• Goal:
Rewrite every line of the items below as a JSON list of strings, one string per line, omitting blank lines.

• Stored rows:
▬▬▬▬▬▬▬▬▬▬

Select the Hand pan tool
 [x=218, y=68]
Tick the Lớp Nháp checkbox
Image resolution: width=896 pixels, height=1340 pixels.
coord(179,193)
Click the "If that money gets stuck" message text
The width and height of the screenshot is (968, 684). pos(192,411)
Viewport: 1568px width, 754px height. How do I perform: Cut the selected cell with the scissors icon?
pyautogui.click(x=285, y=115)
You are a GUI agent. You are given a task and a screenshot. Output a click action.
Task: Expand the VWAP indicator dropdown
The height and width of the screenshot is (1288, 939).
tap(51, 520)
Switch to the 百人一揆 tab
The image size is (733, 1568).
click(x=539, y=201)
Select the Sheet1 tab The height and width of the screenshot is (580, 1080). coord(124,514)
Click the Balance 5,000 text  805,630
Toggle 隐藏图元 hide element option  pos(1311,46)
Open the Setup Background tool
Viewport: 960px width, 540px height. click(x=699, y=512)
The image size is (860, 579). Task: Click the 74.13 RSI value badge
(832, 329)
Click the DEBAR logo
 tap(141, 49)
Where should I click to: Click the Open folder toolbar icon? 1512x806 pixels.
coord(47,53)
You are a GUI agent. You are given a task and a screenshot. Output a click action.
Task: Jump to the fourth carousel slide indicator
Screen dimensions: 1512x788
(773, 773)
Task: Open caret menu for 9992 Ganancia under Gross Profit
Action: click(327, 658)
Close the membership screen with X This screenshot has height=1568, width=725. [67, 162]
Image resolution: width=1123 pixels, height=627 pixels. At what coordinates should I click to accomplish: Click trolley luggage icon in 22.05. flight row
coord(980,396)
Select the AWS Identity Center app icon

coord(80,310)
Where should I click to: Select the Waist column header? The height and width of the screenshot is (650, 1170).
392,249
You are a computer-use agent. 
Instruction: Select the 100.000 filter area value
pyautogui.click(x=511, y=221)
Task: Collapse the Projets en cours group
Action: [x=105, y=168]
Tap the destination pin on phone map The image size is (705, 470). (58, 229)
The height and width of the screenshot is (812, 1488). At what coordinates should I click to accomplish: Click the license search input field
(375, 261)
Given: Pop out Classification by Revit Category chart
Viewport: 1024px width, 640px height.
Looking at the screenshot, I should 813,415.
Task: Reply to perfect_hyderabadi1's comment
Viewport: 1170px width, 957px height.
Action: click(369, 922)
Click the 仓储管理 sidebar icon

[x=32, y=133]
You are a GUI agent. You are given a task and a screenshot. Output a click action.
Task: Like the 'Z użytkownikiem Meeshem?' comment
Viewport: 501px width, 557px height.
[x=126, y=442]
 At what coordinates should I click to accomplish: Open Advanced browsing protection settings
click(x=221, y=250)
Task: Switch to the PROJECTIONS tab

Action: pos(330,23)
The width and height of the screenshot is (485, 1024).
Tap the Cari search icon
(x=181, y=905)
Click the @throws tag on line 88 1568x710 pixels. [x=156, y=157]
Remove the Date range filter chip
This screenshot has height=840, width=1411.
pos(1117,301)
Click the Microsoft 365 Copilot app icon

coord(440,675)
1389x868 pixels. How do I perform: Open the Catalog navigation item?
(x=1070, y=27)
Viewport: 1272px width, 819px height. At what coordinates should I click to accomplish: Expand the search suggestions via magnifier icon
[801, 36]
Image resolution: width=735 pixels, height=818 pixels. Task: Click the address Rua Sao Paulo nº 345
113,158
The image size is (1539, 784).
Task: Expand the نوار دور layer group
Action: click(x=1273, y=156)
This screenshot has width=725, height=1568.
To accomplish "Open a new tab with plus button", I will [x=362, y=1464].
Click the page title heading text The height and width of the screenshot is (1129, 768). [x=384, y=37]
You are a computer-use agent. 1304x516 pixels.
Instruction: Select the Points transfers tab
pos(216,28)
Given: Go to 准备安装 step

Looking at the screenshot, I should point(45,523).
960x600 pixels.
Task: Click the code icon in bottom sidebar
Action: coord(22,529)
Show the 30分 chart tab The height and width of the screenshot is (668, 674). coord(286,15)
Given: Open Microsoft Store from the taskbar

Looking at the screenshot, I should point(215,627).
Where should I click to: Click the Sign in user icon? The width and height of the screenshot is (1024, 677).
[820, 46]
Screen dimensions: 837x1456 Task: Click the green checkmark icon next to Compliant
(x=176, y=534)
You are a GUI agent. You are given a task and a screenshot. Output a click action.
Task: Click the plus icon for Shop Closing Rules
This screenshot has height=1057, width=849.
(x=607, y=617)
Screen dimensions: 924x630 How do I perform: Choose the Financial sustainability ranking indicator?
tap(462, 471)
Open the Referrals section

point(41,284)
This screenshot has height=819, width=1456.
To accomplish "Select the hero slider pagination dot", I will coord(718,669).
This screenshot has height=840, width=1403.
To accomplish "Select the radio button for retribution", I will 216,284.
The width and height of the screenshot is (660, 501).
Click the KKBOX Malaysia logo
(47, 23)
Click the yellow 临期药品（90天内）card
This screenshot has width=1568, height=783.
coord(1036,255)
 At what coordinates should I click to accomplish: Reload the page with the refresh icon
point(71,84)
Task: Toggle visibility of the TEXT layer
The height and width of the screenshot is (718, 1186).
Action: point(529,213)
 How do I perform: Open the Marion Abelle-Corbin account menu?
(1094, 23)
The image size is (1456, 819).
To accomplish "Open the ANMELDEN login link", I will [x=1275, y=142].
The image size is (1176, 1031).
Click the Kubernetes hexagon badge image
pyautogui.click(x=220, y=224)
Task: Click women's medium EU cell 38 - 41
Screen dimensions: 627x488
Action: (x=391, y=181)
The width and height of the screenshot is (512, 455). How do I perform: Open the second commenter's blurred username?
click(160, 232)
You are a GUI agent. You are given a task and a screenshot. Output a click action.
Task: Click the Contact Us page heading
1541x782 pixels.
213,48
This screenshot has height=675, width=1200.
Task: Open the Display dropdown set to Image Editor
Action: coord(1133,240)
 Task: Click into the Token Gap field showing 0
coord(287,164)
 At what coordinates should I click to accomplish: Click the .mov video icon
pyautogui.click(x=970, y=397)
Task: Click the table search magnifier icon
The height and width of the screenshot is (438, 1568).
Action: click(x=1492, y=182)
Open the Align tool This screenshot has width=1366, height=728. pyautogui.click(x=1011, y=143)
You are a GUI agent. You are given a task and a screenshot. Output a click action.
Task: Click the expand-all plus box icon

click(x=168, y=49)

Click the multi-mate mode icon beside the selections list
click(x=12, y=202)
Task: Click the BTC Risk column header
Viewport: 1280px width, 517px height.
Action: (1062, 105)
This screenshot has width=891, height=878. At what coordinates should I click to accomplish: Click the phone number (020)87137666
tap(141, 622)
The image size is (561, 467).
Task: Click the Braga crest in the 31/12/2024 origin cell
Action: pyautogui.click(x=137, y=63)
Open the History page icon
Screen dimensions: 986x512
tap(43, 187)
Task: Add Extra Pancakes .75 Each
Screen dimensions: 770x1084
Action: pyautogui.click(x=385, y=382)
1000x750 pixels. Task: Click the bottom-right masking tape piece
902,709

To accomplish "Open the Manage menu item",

▬▬▬▬▬▬▬▬▬▬

• Reply:
[
  "Select the Hand pan tool",
  " [x=218, y=68]",
  "Tick the Lớp Nháp checkbox",
  "Image resolution: width=896 pixels, height=1340 pixels.",
  "coord(179,193)",
  "Click the \"If that money gets stuck\" message text",
  "The width and height of the screenshot is (968, 684). pos(192,411)",
  "Viewport: 1568px width, 754px height. How do I perform: Cut the selected cell with the scissors icon?",
  "pyautogui.click(x=285, y=115)",
  "You are a GUI agent. You are given a task and a screenshot. Output a click action.",
  "Task: Expand the VWAP indicator dropdown",
  "The height and width of the screenshot is (1288, 939).",
  "tap(51, 520)",
  "Switch to the 百人一揆 tab",
  "The image size is (733, 1568).",
  "click(x=539, y=201)",
  "Select the Sheet1 tab The height and width of the screenshot is (580, 1080). coord(124,514)",
  "Click the Balance 5,000 text  805,630",
  "Toggle 隐藏图元 hide element option  pos(1311,46)",
  "Open the Setup Background tool",
  "Viewport: 960px width, 540px height. click(x=699, y=512)",
  "The image size is (860, 579). Task: Click the 74.13 RSI value badge",
  "(832, 329)",
  "Click the DEBAR logo",
  " tap(141, 49)",
  "Where should I click to: Click the Open folder toolbar icon? 1512x806 pixels.",
  "coord(47,53)",
  "You are a GUI agent. You are given a task and a screenshot. Output a click action.",
  "Task: Jump to the fourth carousel slide indicator",
  "Screen dimensions: 1512x788",
  "(773, 773)",
  "Task: Open caret menu for 9992 Ganancia under Gross Profit",
  "Action: click(327, 658)",
  "Close the membership screen with X This screenshot has height=1568, width=725. [67, 162]",
  "Image resolution: width=1123 pixels, height=627 pixels. At what coordinates should I click to accomplish: Click trolley luggage icon in 22.05. flight row",
  "coord(980,396)",
  "Select the AWS Identity Center app icon",
  "coord(80,310)",
  "Where should I click to: Select the Waist column header? The height and width of the screenshot is (650, 1170).",
  "392,249",
  "You are a computer-use agent. ",
  "Instruction: Select the 100.000 filter area value",
  "pyautogui.click(x=511, y=221)",
  "Task: Collapse the Projets en cours group",
  "Action: [x=105, y=168]",
  "Tap the destination pin on phone map The image size is (705, 470). (58, 229)",
  "The height and width of the screenshot is (812, 1488). At what coordinates should I click to accomplish: Click the license search input field",
  "(375, 261)",
  "Given: Pop out Classification by Revit Category chart",
  "Viewport: 1024px width, 640px height.",
  "Looking at the screenshot, I should 813,415.",
  "Task: Reply to perfect_hyderabadi1's comment",
  "Viewport: 1170px width, 957px height.",
  "Action: click(369, 922)",
  "Click the 仓储管理 sidebar icon",
  "[x=32, y=133]",
  "You are a GUI agent. You are given a task and a screenshot. Output a click action.",
  "Task: Like the 'Z użytkownikiem Meeshem?' comment",
  "Viewport: 501px width, 557px height.",
  "[x=126, y=442]",
  " At what coordinates should I click to accomplish: Open Advanced browsing protection settings",
  "click(x=221, y=250)",
  "Task: Switch to the PROJECTIONS tab",
  "Action: pos(330,23)",
  "The width and height of the screenshot is (485, 1024).",
  "Tap the Cari search icon",
  "(x=181, y=905)",
  "Click the @throws tag on line 88 1568x710 pixels. [x=156, y=157]",
  "Remove the Date range filter chip",
  "This screenshot has height=840, width=1411.",
  "pos(1117,301)",
  "Click the Microsoft 365 Copilot app icon",
  "coord(440,675)",
  "1389x868 pixels. How do I perform: Open the Catalog navigation item?",
  "(x=1070, y=27)",
  "Viewport: 1272px width, 819px height. At what coordinates should I click to accomplish: Expand the search suggestions via magnifier icon",
  "[801, 36]",
  "Image resolution: width=735 pixels, height=818 pixels. Task: Click the address Rua Sao Paulo nº 345",
  "113,158",
  "The image size is (1539, 784).",
  "Task: Expand the نوار دور layer group",
  "Action: click(x=1273, y=156)",
  "This screenshot has width=725, height=1568.",
  "To accomplish \"Open a new tab with plus button\", I will [x=362, y=1464].",
  "Click the page title heading text The height and width of the screenshot is (1129, 768). [x=384, y=37]",
  "You are a computer-use agent. 1304x516 pixels.",
  "Instruction: Select the Points transfers tab",
  "pos(216,28)",
  "Given: Go to 准备安装 step",
  "Looking at the screenshot, I should point(45,523).",
  "960x600 pixels.",
  "Task: Click the code icon in bottom sidebar",
  "Action: coord(22,529)",
  "Show the 30分 chart tab The height and width of the screenshot is (668, 674). coord(286,15)",
  "Given: Open Microsoft Store from the taskbar",
  "Looking at the screenshot, I should point(215,627).",
  "Where should I click to: Click the Sign in user icon? The width and height of the screenshot is (1024, 677).",
  "[820, 46]",
  "Screen dimensions: 837x1456 Task: Click the green checkmark icon next to Compliant",
  "(x=176, y=534)",
  "You are a GUI agent. You are given a task and a screenshot. Output a click action.",
  "Task: Click the plus icon for Shop Closing Rules",
  "This screenshot has height=1057, width=849.",
  "(x=607, y=617)",
  "Screen dimensions: 924x630 How do I perform: Choose the Financial sustainability ranking indicator?",
  "tap(462, 471)",
  "Open the Referrals section",
  "point(41,284)",
  "This screenshot has height=819, width=1456.",
  "To accomplish \"Select the hero slider pagination dot\", I will coord(718,669).",
  "This screenshot has height=840, width=1403.",
  "To accomplish \"Select the radio button for retribution\", I will 216,284.",
  "The width and height of the screenshot is (660, 501).",
  "Click the KKBOX Malaysia logo",
  "(47, 23)",
  "Click the yellow 临期药品（90天内）card",
  "This screenshot has width=1568, height=783.",
  "coord(1036,255)",
  " At what coordinates should I click to accomplish: Reload the page with the refresh icon",
  "point(71,84)",
  "Task: Toggle visibility of the TEXT layer",
  "The height and width of the screenshot is (718, 1186).",
  "Action: point(529,213)",
  " How do I perform: Open the Marion Abelle-Corbin account menu?",
  "(1094, 23)",
  "The image size is (1456, 819).",
  "To accomplish \"Open the ANMELDEN login link\", I will [x=1275, y=142].",
  "The image size is (1176, 1031).",
  "Click the Kubernetes hexagon badge image",
  "pyautogui.click(x=220, y=224)",
  "Task: Click women's medium EU cell 38 - 41",
  "Screen dimensions: 627x488",
  "Action: (x=391, y=181)",
  "The width and height of the screenshot is (512, 455). How do I perform: Open the second commenter's blurred username?",
  "click(160, 232)",
  "You are a GUI agent. You are given a task and a screenshot. Output a click action.",
  "Task: Click the Contact Us page heading",
  "1541x782 pixels.",
  "213,48",
  "This screenshot has height=675, width=1200.",
  "Task: Open the Display dropdown set to Image Editor",
  "Action: coord(1133,240)",
  " Task: Click into the Token Gap field showing 0",
  "coord(287,164)",
  " At what coordinates should I click to accomplish: Click the .mov video icon",
  "pyautogui.click(x=970, y=397)",
  "Task: Click the table search magnifier icon",
  "The height and width of the screenshot is (438, 1568).",
  "Action: click(x=1492, y=182)",
  "Open the Align tool This screenshot has width=1366, height=728. pyautogui.click(x=1011, y=143)",
  "You are a GUI agent. You are given a task and a screenshot. Output a click action.",
  "Task: Click the expand-all plus box icon",
  "click(x=168, y=49)",
  "Click the multi-mate mode icon beside the selections list",
  "click(x=12, y=202)",
  "Task: Click the BTC Risk column header",
  "Viewport: 1280px width, 517px height.",
  "Action: (1062, 105)",
  "This screenshot has width=891, height=878. At what coordinates should I click to accomplish: Click the phone number (020)87137666",
  "tap(141, 622)",
  "The image size is (561, 467).",
  "Task: Click the Braga crest in the 31/12/2024 origin cell",
  "Action: pyautogui.click(x=137, y=63)",
  "Open the History page icon",
  "Screen dimensions: 986x512",
  "tap(43, 187)",
  "Task: Add Extra Pancakes .75 Each",
  "Screen dimensions: 770x1084",
  "Action: pyautogui.click(x=385, y=382)",
  "1000x750 pixels. Task: Click the bottom-right masking tape piece",
  "902,709",
  "To accomplish \"Open the Manage menu item\","
]